- _GIVEN DATA_:
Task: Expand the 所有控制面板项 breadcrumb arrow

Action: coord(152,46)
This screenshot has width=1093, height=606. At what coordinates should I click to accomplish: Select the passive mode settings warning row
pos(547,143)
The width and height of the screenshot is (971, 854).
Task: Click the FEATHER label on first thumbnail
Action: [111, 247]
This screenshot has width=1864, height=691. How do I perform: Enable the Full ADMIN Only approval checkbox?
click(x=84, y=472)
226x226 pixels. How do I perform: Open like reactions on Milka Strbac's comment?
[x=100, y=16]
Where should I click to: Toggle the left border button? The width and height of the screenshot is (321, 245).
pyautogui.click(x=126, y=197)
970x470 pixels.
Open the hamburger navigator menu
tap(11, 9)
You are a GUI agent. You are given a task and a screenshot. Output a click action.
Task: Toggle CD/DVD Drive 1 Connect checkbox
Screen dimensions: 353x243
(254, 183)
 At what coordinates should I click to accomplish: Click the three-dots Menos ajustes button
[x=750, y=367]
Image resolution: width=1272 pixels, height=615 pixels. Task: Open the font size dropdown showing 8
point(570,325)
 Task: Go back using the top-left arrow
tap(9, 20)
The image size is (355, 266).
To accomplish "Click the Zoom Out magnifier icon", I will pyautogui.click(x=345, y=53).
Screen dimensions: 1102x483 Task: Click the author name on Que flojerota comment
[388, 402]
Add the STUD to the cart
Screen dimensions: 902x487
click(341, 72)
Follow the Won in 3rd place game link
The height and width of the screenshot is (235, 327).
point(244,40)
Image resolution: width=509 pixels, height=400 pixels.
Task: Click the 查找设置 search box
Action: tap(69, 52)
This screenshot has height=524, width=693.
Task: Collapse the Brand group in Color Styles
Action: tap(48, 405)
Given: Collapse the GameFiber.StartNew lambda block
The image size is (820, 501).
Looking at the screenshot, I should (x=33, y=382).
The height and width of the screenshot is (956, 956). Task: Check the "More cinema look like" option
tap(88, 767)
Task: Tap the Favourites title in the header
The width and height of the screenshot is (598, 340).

- _TASK GOAL_: Return a faithful copy of all the records above.

- _RESPONSE BOX_:
Task: Expand the 所有控制面板项 breadcrumb arrow

Action: coord(152,46)
This screenshot has width=1093, height=606. At what coordinates should I click to accomplish: Select the passive mode settings warning row
pos(547,143)
The width and height of the screenshot is (971, 854).
Task: Click the FEATHER label on first thumbnail
Action: [111, 247]
This screenshot has width=1864, height=691. How do I perform: Enable the Full ADMIN Only approval checkbox?
click(x=84, y=472)
226x226 pixels. How do I perform: Open like reactions on Milka Strbac's comment?
[x=100, y=16]
Where should I click to: Toggle the left border button? The width and height of the screenshot is (321, 245).
pyautogui.click(x=126, y=197)
970x470 pixels.
Open the hamburger navigator menu
tap(11, 9)
You are a GUI agent. You are given a task and a screenshot. Output a click action.
Task: Toggle CD/DVD Drive 1 Connect checkbox
Screen dimensions: 353x243
(254, 183)
 At what coordinates should I click to accomplish: Click the three-dots Menos ajustes button
[x=750, y=367]
Image resolution: width=1272 pixels, height=615 pixels. Task: Open the font size dropdown showing 8
point(570,325)
 Task: Go back using the top-left arrow
tap(9, 20)
The image size is (355, 266).
To accomplish "Click the Zoom Out magnifier icon", I will pyautogui.click(x=345, y=53).
Screen dimensions: 1102x483 Task: Click the author name on Que flojerota comment
[388, 402]
Add the STUD to the cart
Screen dimensions: 902x487
click(341, 72)
Follow the Won in 3rd place game link
The height and width of the screenshot is (235, 327).
point(244,40)
Image resolution: width=509 pixels, height=400 pixels.
Task: Click the 查找设置 search box
Action: tap(69, 52)
This screenshot has height=524, width=693.
Task: Collapse the Brand group in Color Styles
Action: tap(48, 405)
Given: Collapse the GameFiber.StartNew lambda block
The image size is (820, 501).
Looking at the screenshot, I should (x=33, y=382).
The height and width of the screenshot is (956, 956). Task: Check the "More cinema look like" option
tap(88, 767)
Task: Tap the Favourites title in the header
The width and height of the screenshot is (598, 340).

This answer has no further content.